▶ **RECORDS FOR THIS EXERCISE**

■ ■ ■ ■ ■ ■ ■

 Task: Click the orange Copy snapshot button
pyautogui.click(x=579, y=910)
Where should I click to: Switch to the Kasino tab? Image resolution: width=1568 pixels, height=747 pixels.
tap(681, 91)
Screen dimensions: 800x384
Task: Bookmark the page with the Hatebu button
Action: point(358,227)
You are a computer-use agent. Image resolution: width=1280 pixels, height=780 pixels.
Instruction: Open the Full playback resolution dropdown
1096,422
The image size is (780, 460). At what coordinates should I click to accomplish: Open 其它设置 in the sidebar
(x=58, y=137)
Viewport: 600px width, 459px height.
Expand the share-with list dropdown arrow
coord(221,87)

■ ■ ■ ■ ■ ■ ■

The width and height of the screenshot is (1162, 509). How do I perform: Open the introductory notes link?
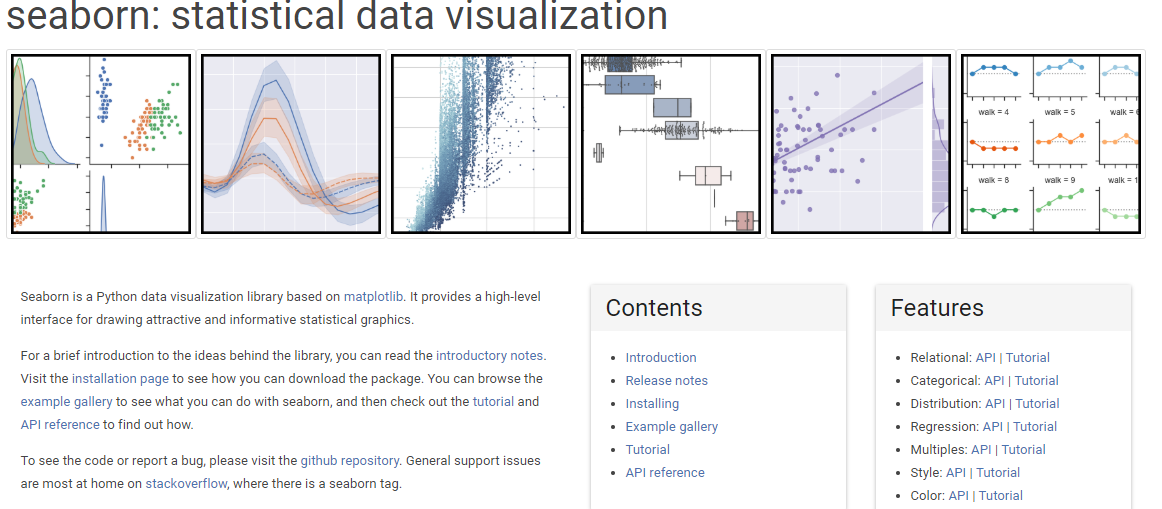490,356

■ ■ ■ ■ ■ ■ ■

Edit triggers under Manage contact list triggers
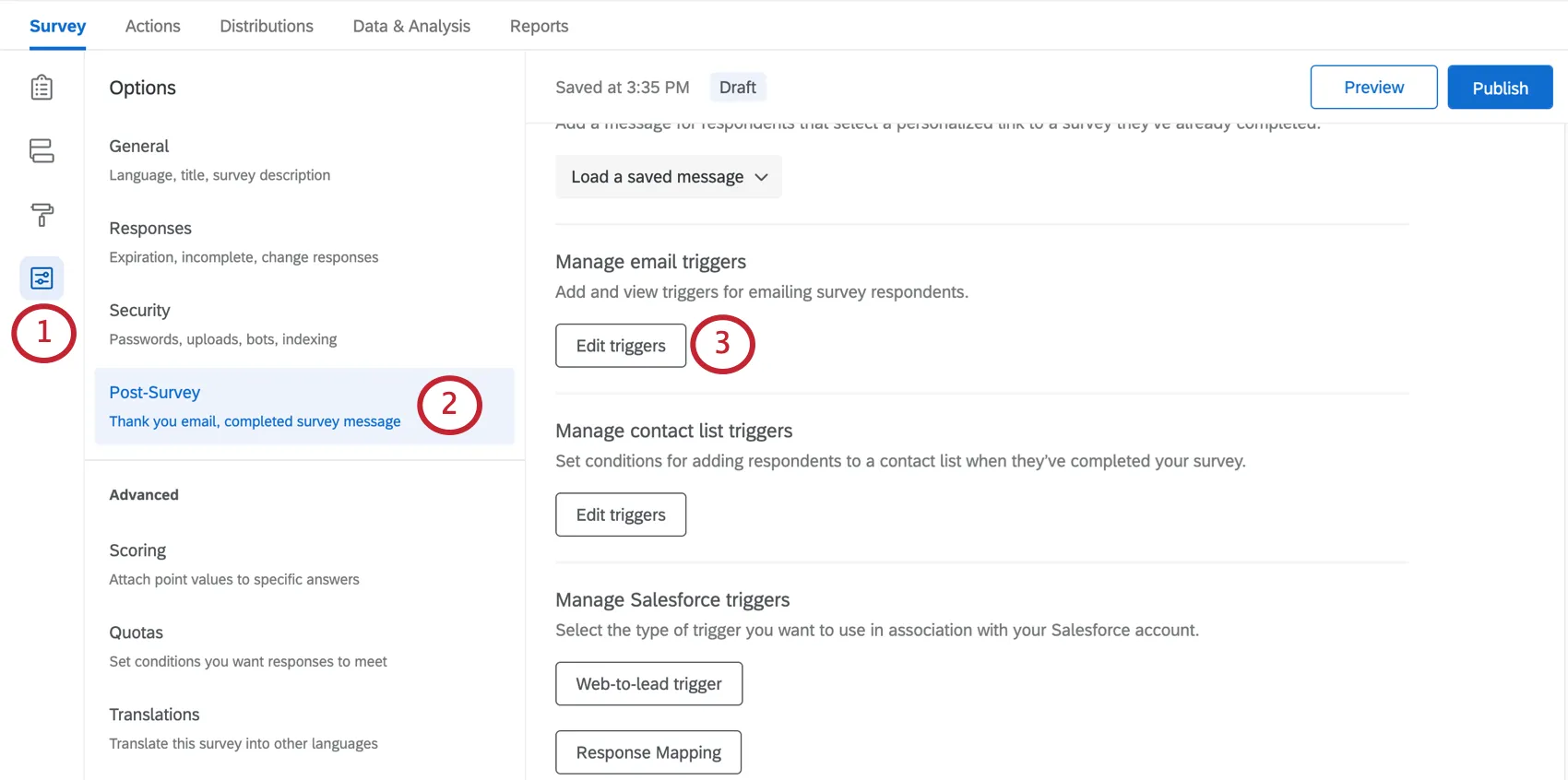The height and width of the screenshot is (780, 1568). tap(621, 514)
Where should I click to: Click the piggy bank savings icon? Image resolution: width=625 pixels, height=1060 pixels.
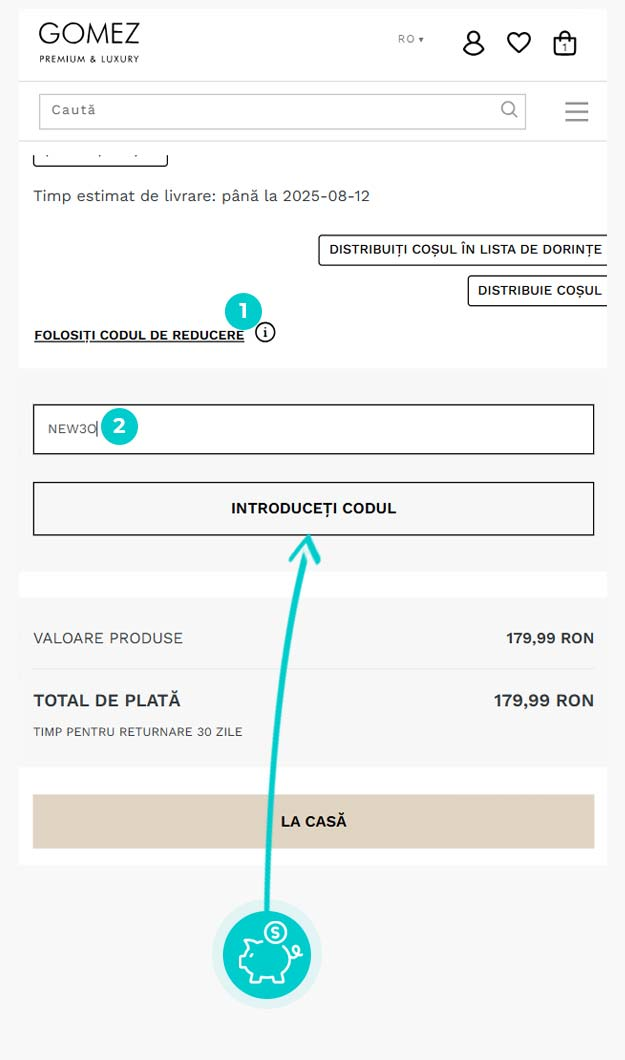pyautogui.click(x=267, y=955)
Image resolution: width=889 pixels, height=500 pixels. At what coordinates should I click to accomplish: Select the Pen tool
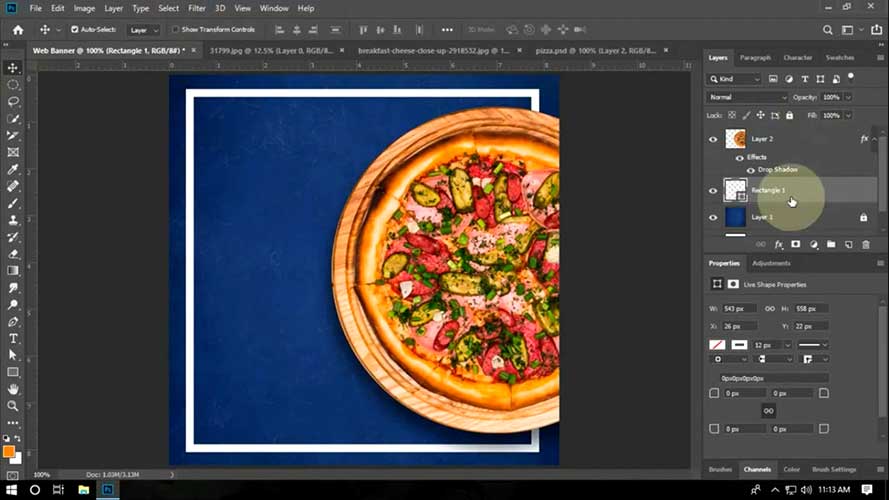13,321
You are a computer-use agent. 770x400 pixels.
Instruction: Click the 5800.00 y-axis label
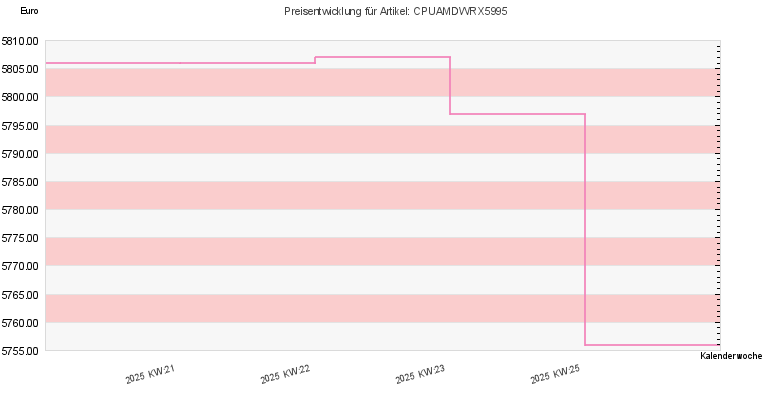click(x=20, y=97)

■ ■ ■ ■ ■ ■ ■

▶ **WHAT YOU SHOULD DO**
Lines of the listing above that hold the string "computer" should each be copied.

▶ **OUTPUT OF THE EXERCISE**
You are a computer-use agent. Image resolution: width=1280 pixels, height=780 pixels.
You are a computer-use agent. 770x400 pixels.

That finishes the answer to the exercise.